* [Task]: No pictures belong in the copy. Set down exactly the lines from the one that contains "Given: Click the" through the end of the data.

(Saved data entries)

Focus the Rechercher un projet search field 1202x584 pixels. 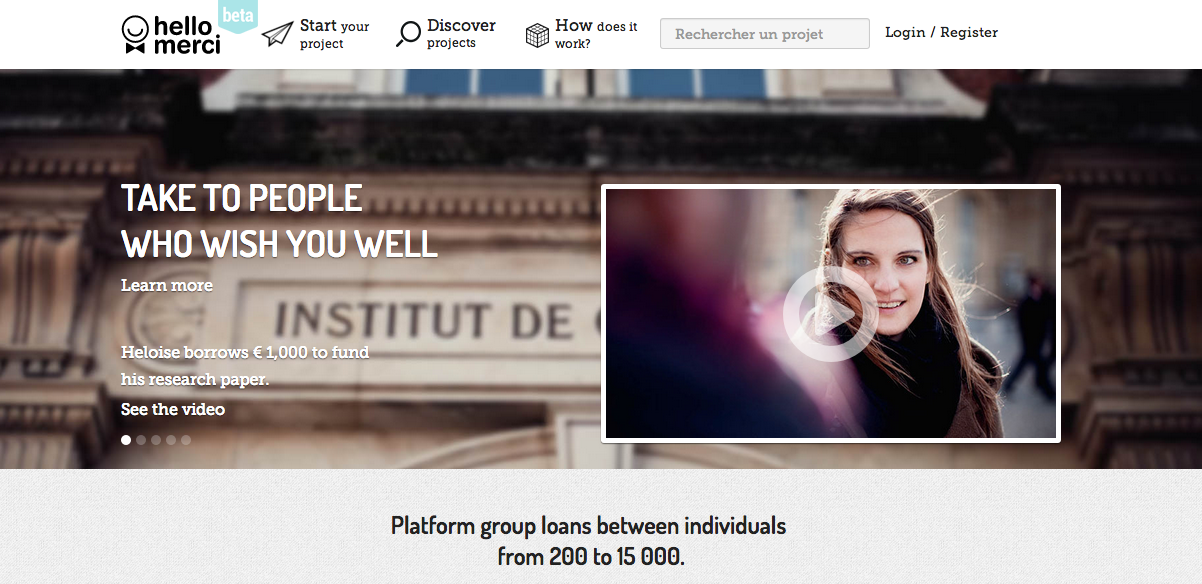(x=765, y=34)
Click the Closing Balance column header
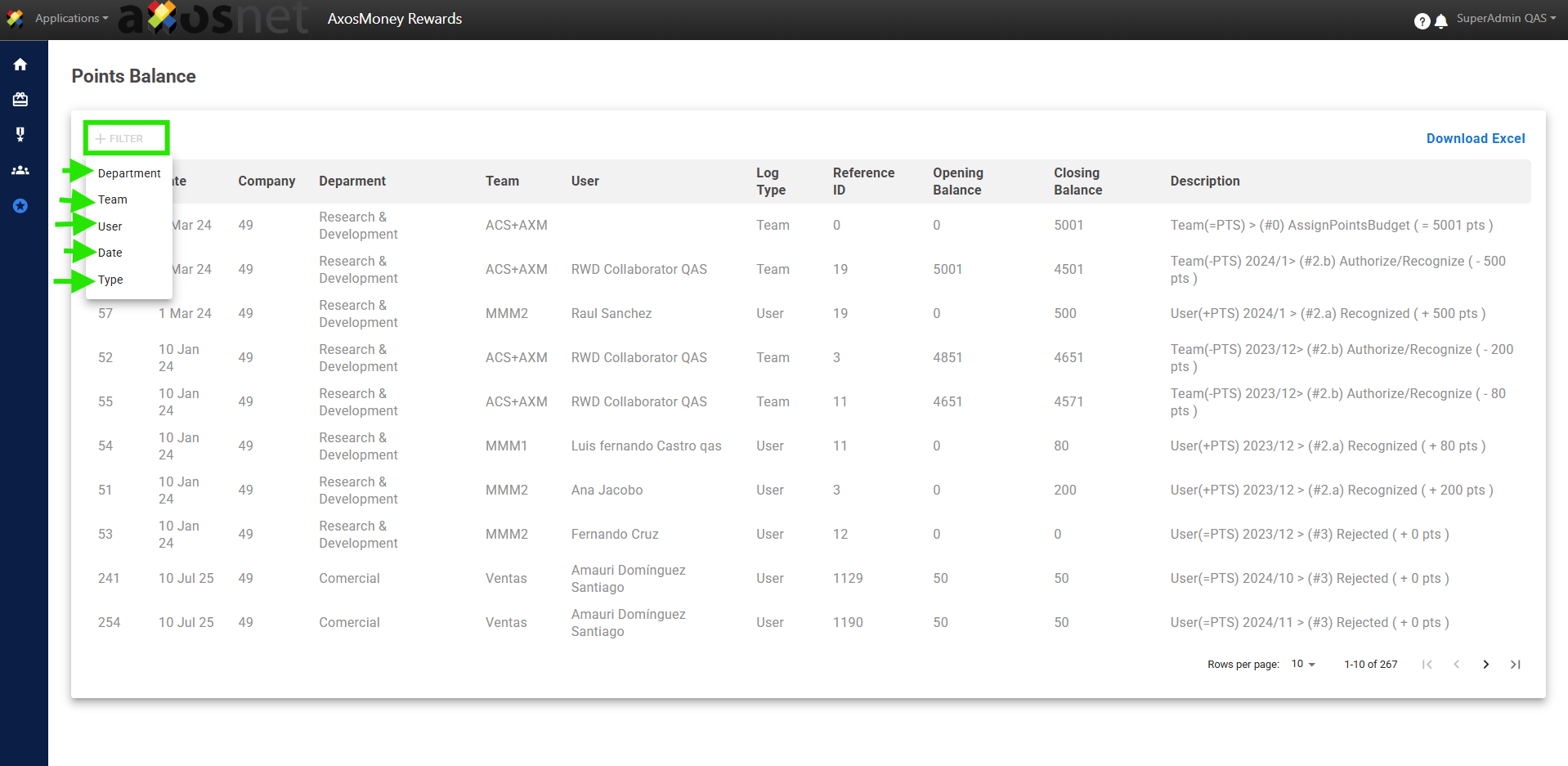The width and height of the screenshot is (1568, 766). tap(1077, 181)
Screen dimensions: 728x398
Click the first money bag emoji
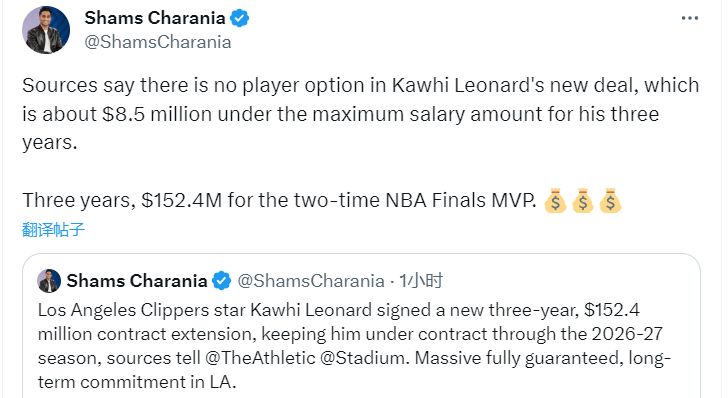tap(555, 201)
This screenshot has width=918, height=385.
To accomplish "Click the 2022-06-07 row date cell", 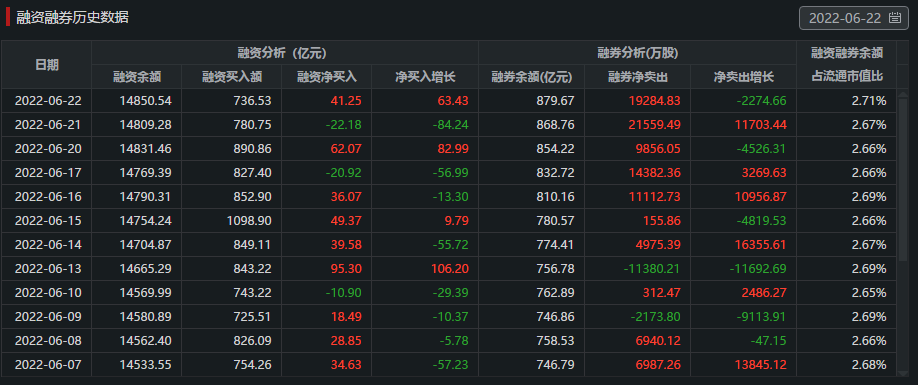I will click(x=48, y=365).
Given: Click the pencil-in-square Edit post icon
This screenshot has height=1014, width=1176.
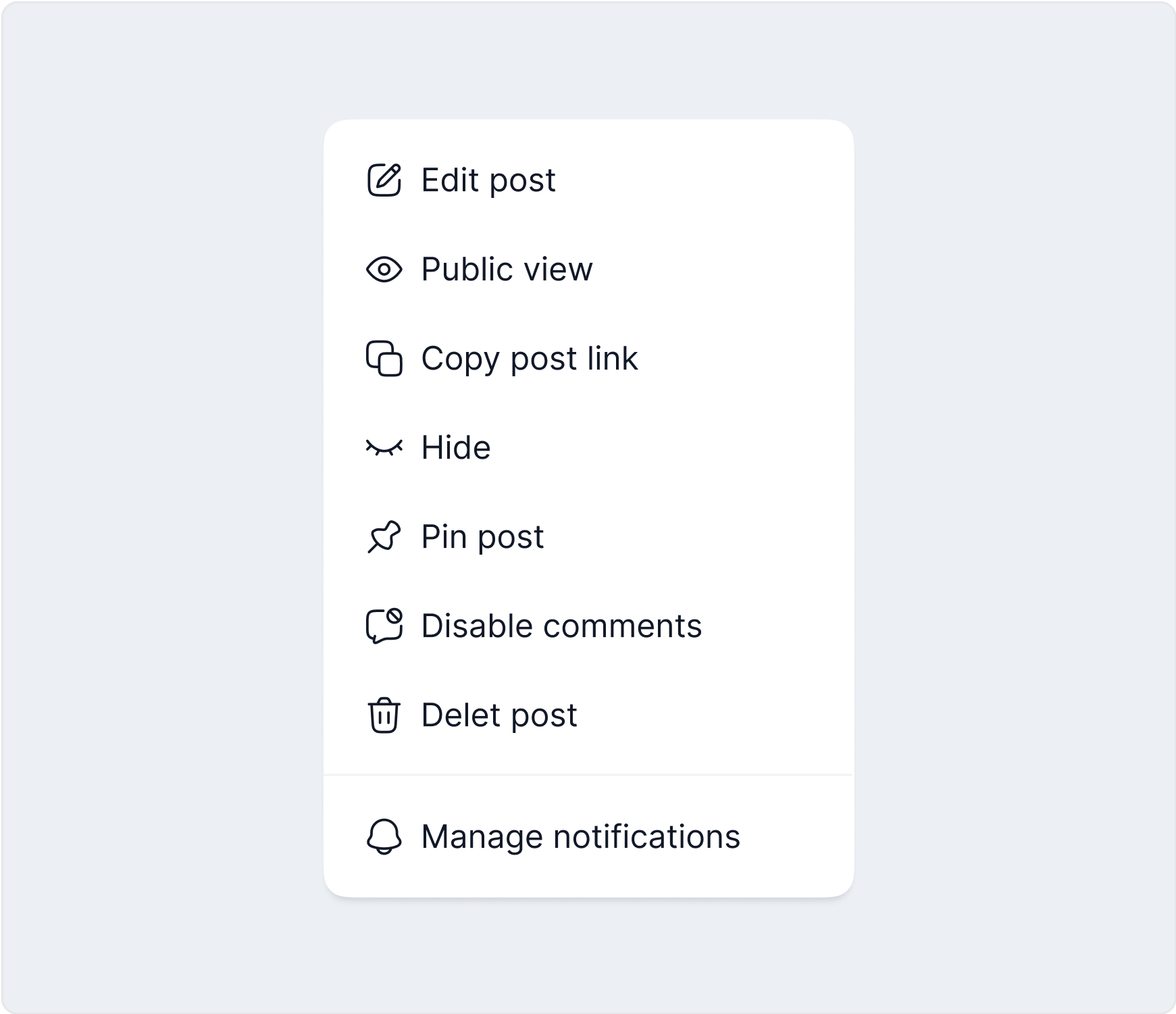Looking at the screenshot, I should (384, 180).
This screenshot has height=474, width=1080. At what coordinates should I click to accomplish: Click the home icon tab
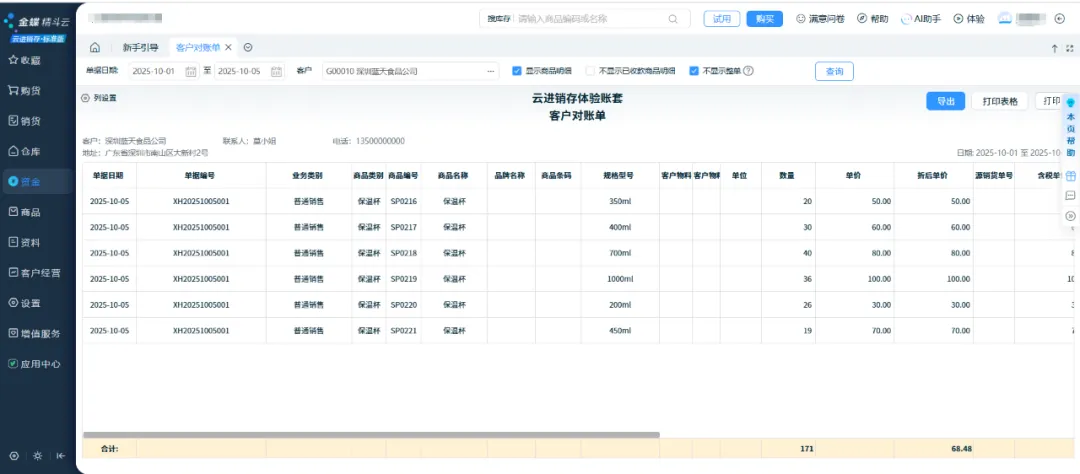(95, 47)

* [Task result]:
Given: Click the pencil-in-square Edit post icon
This screenshot has height=1014, width=1176.
Looking at the screenshot, I should (384, 180).
This screenshot has height=474, width=1080. At what coordinates should I click to accomplish: Click the home icon tab
(95, 47)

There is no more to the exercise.